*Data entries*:

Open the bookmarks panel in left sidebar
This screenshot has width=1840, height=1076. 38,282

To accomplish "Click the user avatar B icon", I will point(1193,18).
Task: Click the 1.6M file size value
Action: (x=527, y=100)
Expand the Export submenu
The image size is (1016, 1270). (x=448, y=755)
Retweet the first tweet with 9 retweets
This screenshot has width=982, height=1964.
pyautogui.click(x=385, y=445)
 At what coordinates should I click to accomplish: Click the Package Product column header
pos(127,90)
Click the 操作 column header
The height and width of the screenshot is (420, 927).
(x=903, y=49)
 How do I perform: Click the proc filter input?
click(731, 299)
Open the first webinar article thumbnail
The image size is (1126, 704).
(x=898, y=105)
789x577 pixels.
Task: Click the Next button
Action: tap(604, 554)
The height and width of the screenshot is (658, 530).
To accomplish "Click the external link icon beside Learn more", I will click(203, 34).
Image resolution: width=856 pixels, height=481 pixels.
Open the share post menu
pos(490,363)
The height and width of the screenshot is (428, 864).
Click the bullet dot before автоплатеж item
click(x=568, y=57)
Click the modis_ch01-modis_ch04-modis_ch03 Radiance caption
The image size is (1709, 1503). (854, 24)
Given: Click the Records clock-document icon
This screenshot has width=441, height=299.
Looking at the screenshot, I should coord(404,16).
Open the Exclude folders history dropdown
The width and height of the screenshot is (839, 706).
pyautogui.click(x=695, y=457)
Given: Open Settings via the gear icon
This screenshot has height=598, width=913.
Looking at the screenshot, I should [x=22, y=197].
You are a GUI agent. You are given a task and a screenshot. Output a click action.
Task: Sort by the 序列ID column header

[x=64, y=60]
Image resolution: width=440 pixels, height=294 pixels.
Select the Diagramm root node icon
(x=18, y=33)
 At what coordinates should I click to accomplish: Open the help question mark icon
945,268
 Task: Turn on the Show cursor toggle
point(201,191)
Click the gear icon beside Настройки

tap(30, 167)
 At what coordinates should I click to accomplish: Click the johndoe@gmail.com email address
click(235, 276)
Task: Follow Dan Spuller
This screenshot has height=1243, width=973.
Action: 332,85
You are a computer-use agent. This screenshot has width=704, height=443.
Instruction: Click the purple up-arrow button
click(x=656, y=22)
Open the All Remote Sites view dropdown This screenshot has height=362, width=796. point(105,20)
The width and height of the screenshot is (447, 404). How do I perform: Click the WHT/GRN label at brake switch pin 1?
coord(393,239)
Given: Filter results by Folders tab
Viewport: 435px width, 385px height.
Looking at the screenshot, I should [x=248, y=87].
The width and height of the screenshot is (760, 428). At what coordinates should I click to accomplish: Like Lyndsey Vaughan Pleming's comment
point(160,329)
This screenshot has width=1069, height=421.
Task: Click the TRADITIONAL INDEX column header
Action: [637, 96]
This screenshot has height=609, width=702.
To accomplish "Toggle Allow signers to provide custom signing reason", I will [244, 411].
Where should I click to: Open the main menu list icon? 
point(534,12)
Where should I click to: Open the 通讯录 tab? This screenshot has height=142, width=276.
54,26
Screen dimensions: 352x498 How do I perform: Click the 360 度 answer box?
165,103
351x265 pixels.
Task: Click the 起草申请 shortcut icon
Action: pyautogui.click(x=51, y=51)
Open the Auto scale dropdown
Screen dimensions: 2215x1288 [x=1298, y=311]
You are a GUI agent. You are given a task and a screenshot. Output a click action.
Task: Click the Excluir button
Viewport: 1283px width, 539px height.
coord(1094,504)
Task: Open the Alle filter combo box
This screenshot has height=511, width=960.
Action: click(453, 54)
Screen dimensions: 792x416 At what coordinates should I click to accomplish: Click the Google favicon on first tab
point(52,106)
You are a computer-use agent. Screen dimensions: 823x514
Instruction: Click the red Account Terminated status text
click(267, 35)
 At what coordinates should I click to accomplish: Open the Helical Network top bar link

*Exercise brief*: Edit the material above so that every "bookmarks panel" reads "favorites panel", leaving all other text unchanged.

*Solution for this exercise*:
Open the favorites panel in left sidebar
This screenshot has width=1840, height=1076. 38,282

To accomplish "Click the user avatar B icon", I will point(1193,18).
Task: Click the 1.6M file size value
Action: (x=527, y=100)
Expand the Export submenu
The image size is (1016, 1270). (x=448, y=755)
Retweet the first tweet with 9 retweets
This screenshot has width=982, height=1964.
pyautogui.click(x=385, y=445)
 At what coordinates should I click to accomplish: Click the Package Product column header
pos(127,90)
Click the 操作 column header
The height and width of the screenshot is (420, 927).
(x=903, y=49)
 How do I perform: Click the proc filter input?
click(731, 299)
Open the first webinar article thumbnail
The image size is (1126, 704).
(x=898, y=105)
789x577 pixels.
Task: Click the Next button
Action: tap(604, 554)
The height and width of the screenshot is (658, 530).
To accomplish "Click the external link icon beside Learn more", I will click(203, 34).
Image resolution: width=856 pixels, height=481 pixels.
Open the share post menu
pos(490,363)
The height and width of the screenshot is (428, 864).
Click the bullet dot before автоплатеж item
click(x=568, y=57)
Click the modis_ch01-modis_ch04-modis_ch03 Radiance caption
The image size is (1709, 1503). (854, 24)
Given: Click the Records clock-document icon
This screenshot has width=441, height=299.
Looking at the screenshot, I should coord(404,16).
Open the Exclude folders history dropdown
The width and height of the screenshot is (839, 706).
pyautogui.click(x=695, y=457)
Given: Open Settings via the gear icon
This screenshot has height=598, width=913.
Looking at the screenshot, I should [x=22, y=197].
You are a GUI agent. You are given a task and a screenshot. Output a click action.
Task: Sort by the 序列ID column header

[x=64, y=60]
Image resolution: width=440 pixels, height=294 pixels.
Select the Diagramm root node icon
(x=18, y=33)
 At what coordinates should I click to accomplish: Open the help question mark icon
945,268
 Task: Turn on the Show cursor toggle
point(201,191)
Click the gear icon beside Настройки

tap(30, 167)
 At what coordinates should I click to accomplish: Click the johndoe@gmail.com email address
click(235, 276)
Task: Follow Dan Spuller
This screenshot has height=1243, width=973.
Action: 332,85
You are a computer-use agent. This screenshot has width=704, height=443.
Instruction: Click the purple up-arrow button
click(x=656, y=22)
Open the All Remote Sites view dropdown This screenshot has height=362, width=796. point(105,20)
The width and height of the screenshot is (447, 404). How do I perform: Click the WHT/GRN label at brake switch pin 1?
coord(393,239)
Given: Filter results by Folders tab
Viewport: 435px width, 385px height.
Looking at the screenshot, I should [x=248, y=87].
The width and height of the screenshot is (760, 428). At what coordinates should I click to accomplish: Like Lyndsey Vaughan Pleming's comment
point(160,329)
This screenshot has width=1069, height=421.
Task: Click the TRADITIONAL INDEX column header
Action: [637, 96]
This screenshot has height=609, width=702.
To accomplish "Toggle Allow signers to provide custom signing reason", I will [244, 411].
Where should I click to: Open the main menu list icon? 
point(534,12)
Where should I click to: Open the 通讯录 tab? This screenshot has height=142, width=276.
54,26
Screen dimensions: 352x498 How do I perform: Click the 360 度 answer box?
165,103
351x265 pixels.
Task: Click the 起草申请 shortcut icon
Action: pyautogui.click(x=51, y=51)
Open the Auto scale dropdown
Screen dimensions: 2215x1288 [x=1298, y=311]
You are a GUI agent. You are given a task and a screenshot. Output a click action.
Task: Click the Excluir button
Viewport: 1283px width, 539px height.
coord(1094,504)
Task: Open the Alle filter combo box
This screenshot has height=511, width=960.
Action: click(453, 54)
Screen dimensions: 792x416 At what coordinates should I click to accomplish: Click the Google favicon on first tab
point(52,106)
You are a computer-use agent. Screen dimensions: 823x514
Instruction: Click the red Account Terminated status text
click(267, 35)
 At what coordinates should I click to accomplish: Open the Helical Network top bar link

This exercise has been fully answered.